PAS Garden Home: Triumphant Tulips
Spring is bursting forth at the Garden Home Retreat so it's the perfect time to discuss some of the season's best plants like tulips, spring herbs and strawberries. Plus visit Garvan Gardens during their Tulip Extravaganza and see how conservationists are helping native North American trumpeter swans.
Tulips Featured in Today's Show:
'Negrita' (Purple)
'Perestroika' (Salmon-red)
'Maureen' (Pale Yellow to Creamy White)
'Pretty Woman' (Red Lily)
'Angelique' (Pink Double Late)
'Mrs. John T Scheepers' (Yellow Triumph)
'Apeldoorn' (Orange-red Darwin)
'Lady Jane' (Pink and White Species)
'Lilac Wonder' (Purple Species Tulip)
Hands on Gardening
Planting Herbs that Can Take Cool Spring Temperatures - While most herbs like it hot, there are a few that can survive cool spring temperatures. Try planting thyme, parsley and chives. You can plant 3 to 4 of these herbs in an 18-inch container.
The Green Component
Terne Coated Stainless Steel Gutters - The gutters are an important part of the rainwater harvesting system at the Garden Home Retreat. The roof water is directed to the underground cisterns by the gutters. The gutters used are traditional in that they are a half round, but the material is terne coated steel, which will not corrode or rust. This means the gutters will not stain the house and they are durable. Terne coated steel is inert, meaning that there will be no heavy metals in the water collected off the roof. So, you could literally drink this water. This is important because this water will be used to irrigate the vegetable garden and orchard.
Garden Home How To
Growing Strawberries as Groundcover – An interesting way to use strawberries is as a groundcover. They certainly fit the criteria: easy to grow, rapidly spreading, and evergreen. Plus they produce strawberries! At the Garden Home Retreat we dug up some strawberry runners that had rooted in a path and transplanted them under a fig bush. We had enough little plants to fill a 20-foot diameter bed, spacing the plants about 8 to 10 inches apart. Over the course of this summer they'll grow together forming a nice, thick carpet of strawberry leaves.

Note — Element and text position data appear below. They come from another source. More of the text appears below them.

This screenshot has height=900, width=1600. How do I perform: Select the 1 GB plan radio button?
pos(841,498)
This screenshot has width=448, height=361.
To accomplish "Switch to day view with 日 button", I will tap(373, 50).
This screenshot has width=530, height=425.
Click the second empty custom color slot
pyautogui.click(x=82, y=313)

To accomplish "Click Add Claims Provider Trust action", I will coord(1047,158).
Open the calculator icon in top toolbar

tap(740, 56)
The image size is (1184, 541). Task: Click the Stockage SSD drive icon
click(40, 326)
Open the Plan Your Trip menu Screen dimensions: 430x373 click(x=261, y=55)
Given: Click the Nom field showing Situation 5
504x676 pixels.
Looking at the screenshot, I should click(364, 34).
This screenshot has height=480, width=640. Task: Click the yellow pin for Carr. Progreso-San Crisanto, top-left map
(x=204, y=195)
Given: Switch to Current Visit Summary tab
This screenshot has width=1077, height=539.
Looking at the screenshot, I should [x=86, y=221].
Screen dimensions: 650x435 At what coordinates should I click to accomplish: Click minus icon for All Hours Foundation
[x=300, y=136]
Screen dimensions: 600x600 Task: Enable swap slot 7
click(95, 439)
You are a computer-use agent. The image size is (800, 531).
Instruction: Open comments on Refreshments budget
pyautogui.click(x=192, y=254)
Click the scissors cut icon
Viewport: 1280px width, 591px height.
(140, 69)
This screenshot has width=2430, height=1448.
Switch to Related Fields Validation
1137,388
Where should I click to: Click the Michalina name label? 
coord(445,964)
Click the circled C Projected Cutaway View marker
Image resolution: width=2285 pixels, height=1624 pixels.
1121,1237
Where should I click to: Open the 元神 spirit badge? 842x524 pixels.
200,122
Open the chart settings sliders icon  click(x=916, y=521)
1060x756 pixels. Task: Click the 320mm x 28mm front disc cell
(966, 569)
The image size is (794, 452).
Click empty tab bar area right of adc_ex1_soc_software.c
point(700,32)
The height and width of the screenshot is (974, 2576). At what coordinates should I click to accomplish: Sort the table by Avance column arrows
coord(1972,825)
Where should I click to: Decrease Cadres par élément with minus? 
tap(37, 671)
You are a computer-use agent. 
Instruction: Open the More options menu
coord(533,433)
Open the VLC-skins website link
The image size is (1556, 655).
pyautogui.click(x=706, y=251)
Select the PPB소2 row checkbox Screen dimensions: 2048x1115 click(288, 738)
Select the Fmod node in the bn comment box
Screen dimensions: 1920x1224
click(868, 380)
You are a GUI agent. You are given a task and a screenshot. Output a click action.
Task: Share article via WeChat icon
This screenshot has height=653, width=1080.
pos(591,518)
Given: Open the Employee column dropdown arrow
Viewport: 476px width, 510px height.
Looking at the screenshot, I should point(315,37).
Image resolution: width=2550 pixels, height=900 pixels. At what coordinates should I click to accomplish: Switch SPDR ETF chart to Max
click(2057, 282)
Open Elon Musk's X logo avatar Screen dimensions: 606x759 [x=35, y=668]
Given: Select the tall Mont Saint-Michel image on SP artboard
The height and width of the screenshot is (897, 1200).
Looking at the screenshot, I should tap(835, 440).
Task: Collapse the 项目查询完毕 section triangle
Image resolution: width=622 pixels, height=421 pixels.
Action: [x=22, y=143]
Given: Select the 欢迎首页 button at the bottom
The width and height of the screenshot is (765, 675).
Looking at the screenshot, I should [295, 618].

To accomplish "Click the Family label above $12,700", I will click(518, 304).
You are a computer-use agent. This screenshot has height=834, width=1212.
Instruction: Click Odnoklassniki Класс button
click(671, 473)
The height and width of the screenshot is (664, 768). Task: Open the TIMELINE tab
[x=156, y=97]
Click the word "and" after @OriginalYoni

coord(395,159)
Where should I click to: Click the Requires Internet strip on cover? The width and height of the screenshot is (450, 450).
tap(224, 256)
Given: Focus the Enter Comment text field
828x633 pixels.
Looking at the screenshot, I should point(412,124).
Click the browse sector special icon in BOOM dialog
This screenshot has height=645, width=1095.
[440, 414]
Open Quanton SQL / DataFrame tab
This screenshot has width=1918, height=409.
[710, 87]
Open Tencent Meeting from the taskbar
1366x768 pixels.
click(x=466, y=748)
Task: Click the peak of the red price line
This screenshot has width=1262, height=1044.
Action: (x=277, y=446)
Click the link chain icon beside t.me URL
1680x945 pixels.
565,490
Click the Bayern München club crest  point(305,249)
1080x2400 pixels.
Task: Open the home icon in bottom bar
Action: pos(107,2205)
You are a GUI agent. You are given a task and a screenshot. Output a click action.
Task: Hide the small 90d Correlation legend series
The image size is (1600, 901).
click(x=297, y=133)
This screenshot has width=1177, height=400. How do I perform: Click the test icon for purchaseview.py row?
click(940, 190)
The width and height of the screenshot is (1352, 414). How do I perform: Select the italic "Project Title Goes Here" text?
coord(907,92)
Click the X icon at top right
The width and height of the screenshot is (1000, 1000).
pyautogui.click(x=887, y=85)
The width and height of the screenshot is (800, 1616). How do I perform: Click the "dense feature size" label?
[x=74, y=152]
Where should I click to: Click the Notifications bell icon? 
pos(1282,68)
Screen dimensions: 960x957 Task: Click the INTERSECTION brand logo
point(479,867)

Garden Home Inside and Out
Kristin Warner, Horticulturist, Garvan Woodland Gardens, Hot Springs AR – Kristin discusses the Tulip Extravaganza at Garvan where 90,000 tulips planted the previous fall show off their spring colors. The Extravaganza starts in early March and continues through April.
Pets in the Garden
Waterfowl at the Garden Home Retreat - If you've ever tried to raise poultry, you know that part of their care includes protecting them from predators. That's certainly the case with many of the waterfowl species at the Garden Home Retreat.
Some of the most elegant birds at the Retreat are the 5 mute swans. Even before they arrived we put a system in place to keep predators from getting their eggs. In early spring they're particularly vulnerable because the females are making nests and laying eggs. They become targets for bobcats, coyotes and foxes. Raccoons and possums love the eggs. The protective structure we built at the Garden Home Retreat is a series of corrals. During this period, they can be housed comfortably. They can lay their eggs. They can hatch out their little nestlings and then they can mature to the point we can turn them loose on the pond and there they'll be safe.
Other waterfowl breeds living at the Garden Home Retreat include those curly feathered geese called Sebastopols and an adorable little duck, which is black and white, called a Magpie, which happens to be a very good egg layer.
Karen Rowe, Biologist, Arkansas Game and Fish Commission – Karen explains how the AGFC is trying to help restore the pattern of migration of the native North American trumpeter swan to include the Mississippi Flyway which includes Wisconsin, Missouri, Iowa and Arkansas. The trumpeter swan is North America's largest water fowl with an 8 foot wing span, weighing 30 pounds plus.
Virtual Makeover
Sandra in Oregon is looking for ways to bump up the charm factor on her stucco cottage. In this Virtual Makeover she receives tips for combining roses, a picket fence, perennials and annuals to create a garden that suits her home.